Still it is a common occurrence that implementations end in failure [6]. Several theories have been put forward over the years to provide better understanding and guidance in the implementation process [7]. However, implementation in clinical practice is complex. When implementing new methods there has been a long-standing debate between the need to on the one hand adhere to treatment integrity, and on the other to make changes in order for the intervention to fit a specific context or with particular patients [8]. Von Thiele Schwartz, Aarons & Hasson (2019) theorizes that implementation success can be defined as the ability to optimize value across different levels and stakeholders [9]. Thus, aggregating the differing needs of patient, health care provider, organisation, and system. Von Thiele Schwartz and colleagues (2019) names this The Value Equation where implementation strategies increase fit either by optimizing the context so that it fits the intervention or by deliberate changes to the intervention, while still adhering to its core components, so that it fits the context [9].

Meanwhile as research for new evidence-based interventions and strategies for implementation continues there is a continued shortage of qualified health care staff [10, 11], and international comparisons show high levels of stress and burnout among primary care physicians [12]. It is therefore relevant to wonder how implementation processes affect employees within the health care sector. A systematic literary review found that health care professionals’ individual perceptions towards change needs to be considered in order to succeed in organisational change. Yet this research trajectory appeared to be undeveloped in healthcare [4].

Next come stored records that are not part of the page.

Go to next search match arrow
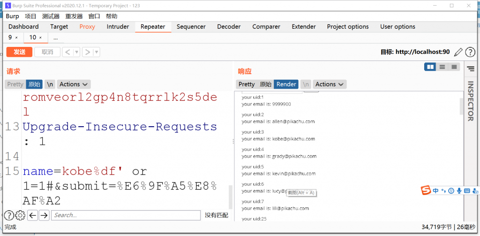(44, 215)
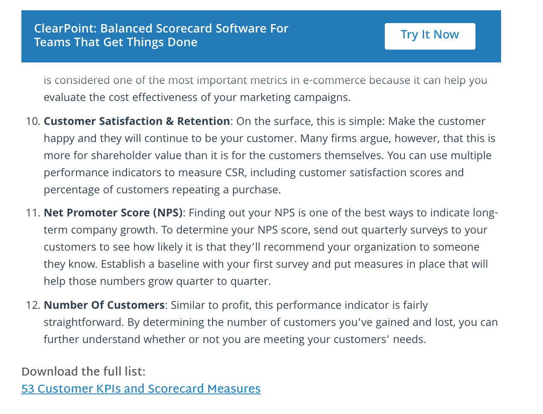Select the Net Promoter Score (NPS) heading
Image resolution: width=543 pixels, height=414 pixels.
pos(113,213)
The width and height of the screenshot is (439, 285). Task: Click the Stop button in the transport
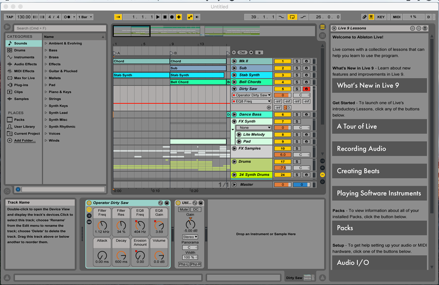pyautogui.click(x=165, y=17)
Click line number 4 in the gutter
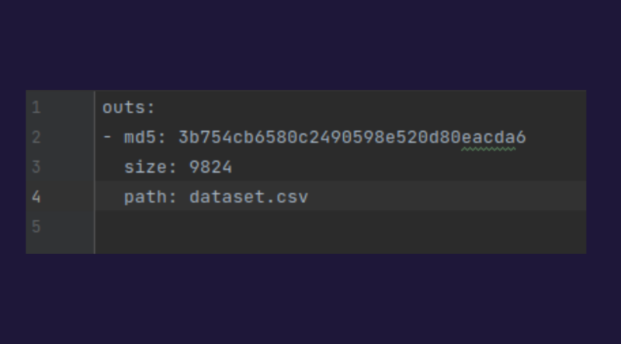 pyautogui.click(x=36, y=197)
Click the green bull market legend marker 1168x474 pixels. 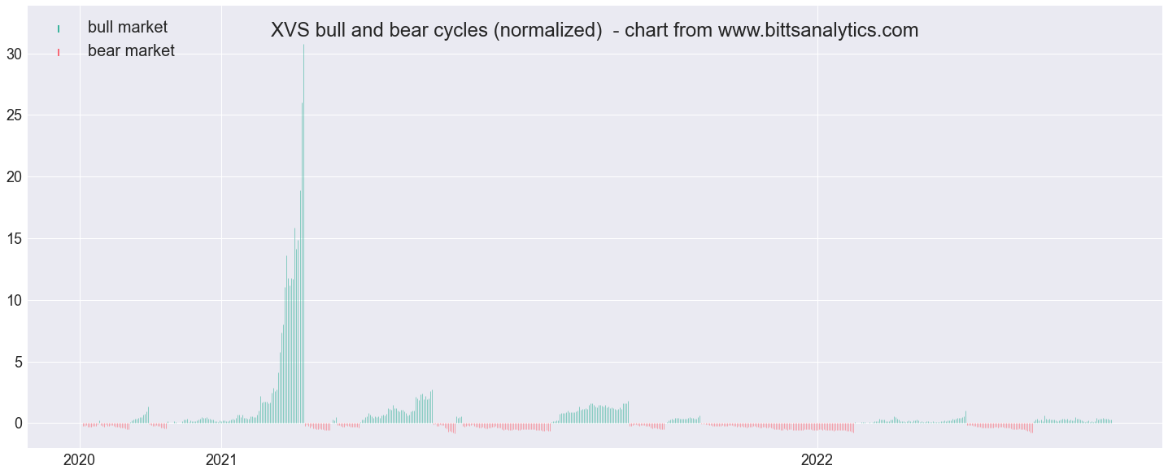[x=59, y=28]
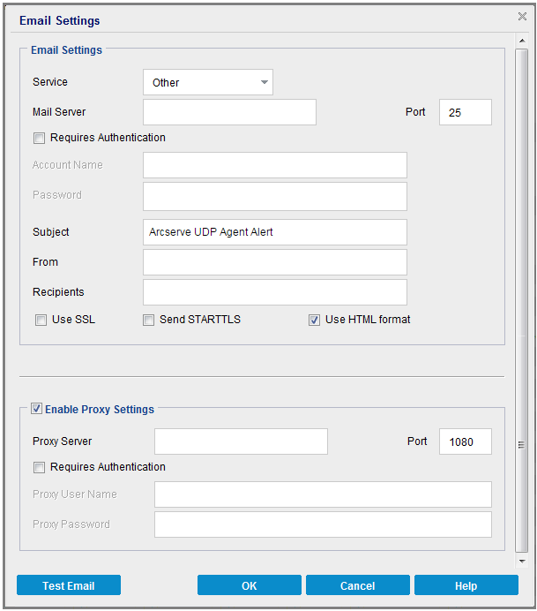Click the mail Port field showing 25

click(465, 112)
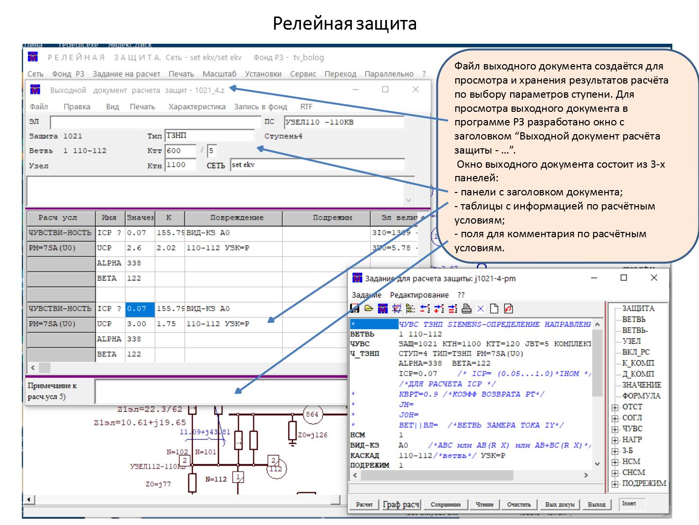
Task: Click the tree structure toolbar icon
Action: pos(411,309)
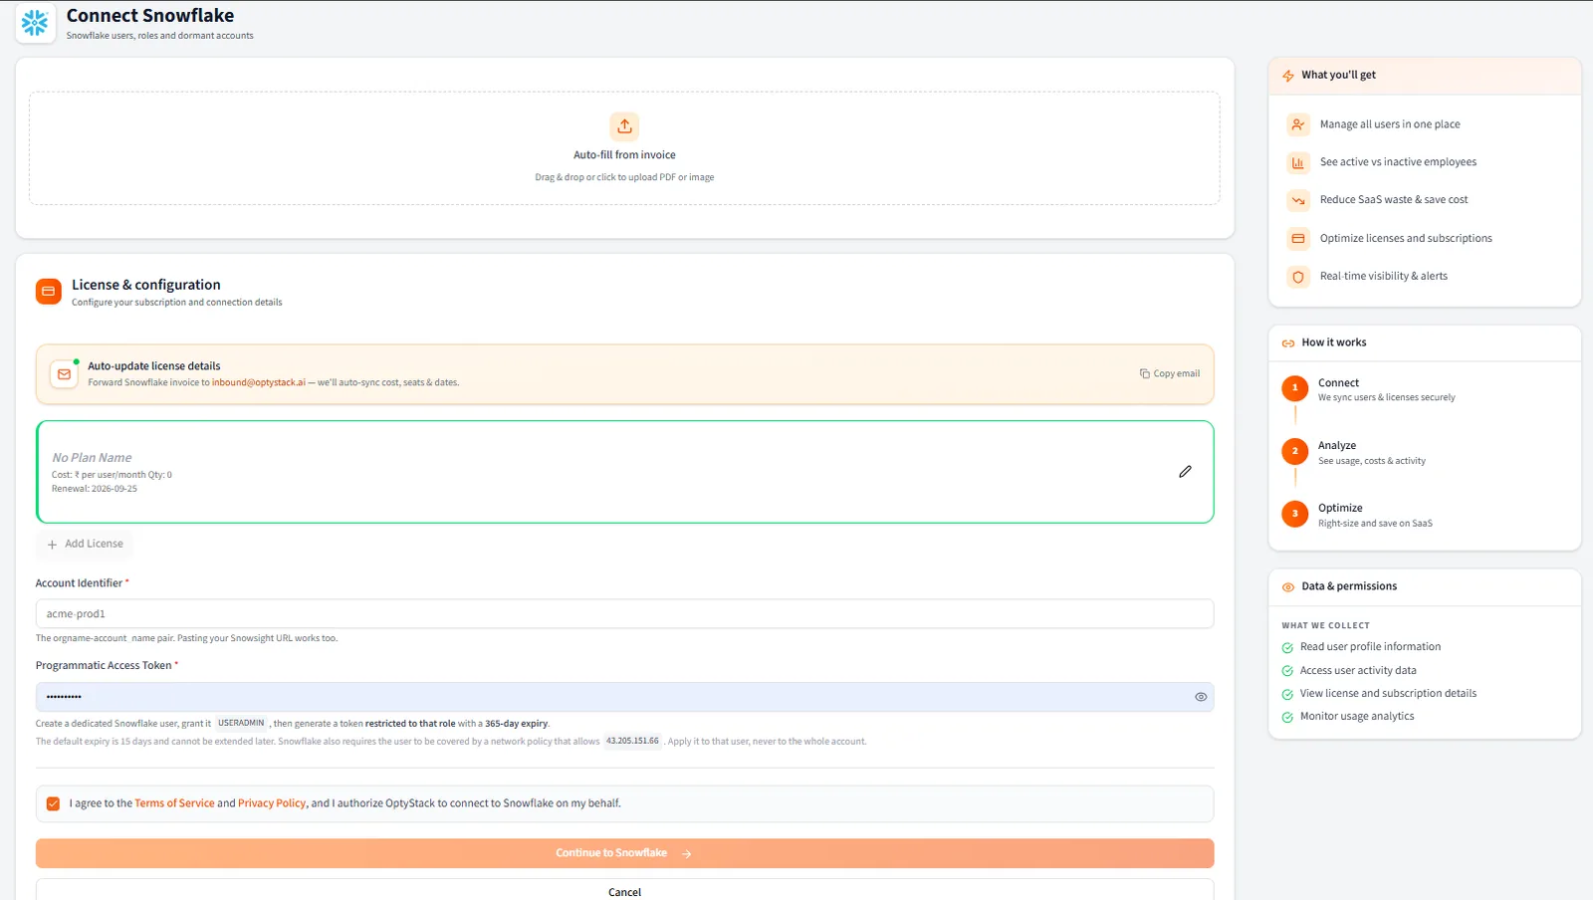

Granberg et al. (2021) investigated managers’ experiences of implementation and note that the challenges to implementation are especially large in the field of disability care [13]. The authors mention the extensive and varied needs among patients as one possible reason. Ensuring comprehensive disability care is complex, requiring a team of professionals from different medical fields, creating a unique and special workplace culture. One such example is a public health care organisation located in a large central Swedish region. The organisation is responsible for the care of patients of all ages with different types of neurodevelopmental and mobility disorders. The care is organised in seven different clinical departments. Multi-disciplinary teams work with habilitative interventions, focusing mainly on psychosocial, educational, and therapeutic approaches. One of the departments has a medical focus but works exclusively in a supporting manner towards the other departments with no patients solely their own. The departments differ from each other in several aspects. The teams vary in size. Either a first or middle manager can conduct leadership. Finally, departments can specialize in a specific disability and be situated in the main city of the region or be responsible for several disabilities at once and be situated in one of the regions outer cities. The result being a complex organisation with differing needs on many levels and with multiple stakeholders.

This organisation is no exception to the changing landscape of health care and has experienced several changes in its organisation and work processes in recent years. One such is the implementation of a new method of documenting and revising patients’ care plans with the ambition of making each one a living document. The previous method relied on yearly renewal, while the new method focuses on continuous updates as patients’ care and context changes. The implementation affects the entirety of the organisation, with daily effects to the routines of about 200 employees, depending on their unique placements in the organisational context. For details on the implementation see Supplementary Material 1.

As there are few studies on individuals’ perceptions of organisational change in health care [4] the aim of the present study was to investigate employees’ experiences of this ongoing large-scale implementation, and what they perceive as important to succeed in a complex clinical setting. Special interest was taken in finding patterns of perceived strengths or challenges that affected the implementation process. Research question: How do the employees of a complex health care organisation experience the implementation of a new working method?


The current study used a mixed-method approach to content analysis to investigate participants experiences of an ongoing implementation process [14, 15]. During the preparation phase previous knowledge from literature and related practice helped formulate the semi-structured open-ended questions. In the organization phase a combination of deductive and inductive content analysis was used. An inductive approach was used during the data analysis and reporting phase. Finally, the main descriptive features of the formulated concepts were quantitatively calculated. Semi-structured focus group interviews were conducted with a self-selected sample of employees from the seven before mentioned departments [16]. Findings are reported in line with Standards for Reporting Qualitative Research (SRQR; see Supplementary Material 2) [17].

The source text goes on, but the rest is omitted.